====== The input
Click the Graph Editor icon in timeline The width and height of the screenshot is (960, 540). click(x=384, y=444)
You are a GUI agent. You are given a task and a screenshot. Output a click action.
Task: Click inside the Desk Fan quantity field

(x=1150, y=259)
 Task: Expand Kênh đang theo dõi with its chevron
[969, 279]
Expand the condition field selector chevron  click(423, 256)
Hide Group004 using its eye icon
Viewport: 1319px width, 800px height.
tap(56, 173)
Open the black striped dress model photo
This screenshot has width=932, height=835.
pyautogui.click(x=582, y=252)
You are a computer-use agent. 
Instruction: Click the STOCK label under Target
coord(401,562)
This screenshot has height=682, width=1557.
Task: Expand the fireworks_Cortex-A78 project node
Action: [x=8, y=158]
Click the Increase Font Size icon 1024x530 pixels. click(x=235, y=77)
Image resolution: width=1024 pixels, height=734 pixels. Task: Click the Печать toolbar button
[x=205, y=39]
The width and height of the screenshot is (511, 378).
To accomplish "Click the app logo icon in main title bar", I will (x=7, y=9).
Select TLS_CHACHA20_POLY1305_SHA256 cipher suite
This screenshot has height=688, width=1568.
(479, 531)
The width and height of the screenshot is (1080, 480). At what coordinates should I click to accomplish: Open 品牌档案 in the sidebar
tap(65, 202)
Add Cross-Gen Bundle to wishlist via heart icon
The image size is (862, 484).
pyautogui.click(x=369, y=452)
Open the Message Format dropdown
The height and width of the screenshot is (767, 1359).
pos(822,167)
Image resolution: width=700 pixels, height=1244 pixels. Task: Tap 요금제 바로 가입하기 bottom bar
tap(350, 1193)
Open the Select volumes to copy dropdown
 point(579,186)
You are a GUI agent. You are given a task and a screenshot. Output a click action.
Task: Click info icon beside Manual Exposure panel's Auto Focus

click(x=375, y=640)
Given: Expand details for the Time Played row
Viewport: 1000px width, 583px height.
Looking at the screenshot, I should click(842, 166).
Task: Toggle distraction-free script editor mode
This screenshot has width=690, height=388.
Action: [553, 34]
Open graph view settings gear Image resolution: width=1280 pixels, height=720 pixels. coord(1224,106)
============
▶ Task item: Using the listing above, copy exactly the line that contains "Expand the condition", the line that contains "Given: Expand details for the Time Played row", and each line that falls between them.

▶ Solution to the exercise:
Expand the condition field selector chevron  click(423, 256)
Hide Group004 using its eye icon
Viewport: 1319px width, 800px height.
tap(56, 173)
Open the black striped dress model photo
This screenshot has width=932, height=835.
pyautogui.click(x=582, y=252)
You are a computer-use agent. 
Instruction: Click the STOCK label under Target
coord(401,562)
This screenshot has height=682, width=1557.
Task: Expand the fireworks_Cortex-A78 project node
Action: [x=8, y=158]
Click the Increase Font Size icon 1024x530 pixels. click(x=235, y=77)
Image resolution: width=1024 pixels, height=734 pixels. Task: Click the Печать toolbar button
[x=205, y=39]
The width and height of the screenshot is (511, 378).
To accomplish "Click the app logo icon in main title bar", I will (x=7, y=9).
Select TLS_CHACHA20_POLY1305_SHA256 cipher suite
This screenshot has height=688, width=1568.
(479, 531)
The width and height of the screenshot is (1080, 480). At what coordinates should I click to accomplish: Open 品牌档案 in the sidebar
tap(65, 202)
Add Cross-Gen Bundle to wishlist via heart icon
The image size is (862, 484).
pyautogui.click(x=369, y=452)
Open the Message Format dropdown
The height and width of the screenshot is (767, 1359).
pos(822,167)
Image resolution: width=700 pixels, height=1244 pixels. Task: Tap 요금제 바로 가입하기 bottom bar
tap(350, 1193)
Open the Select volumes to copy dropdown
 point(579,186)
You are a GUI agent. You are given a task and a screenshot. Output a click action.
Task: Click info icon beside Manual Exposure panel's Auto Focus

click(x=375, y=640)
Given: Expand details for the Time Played row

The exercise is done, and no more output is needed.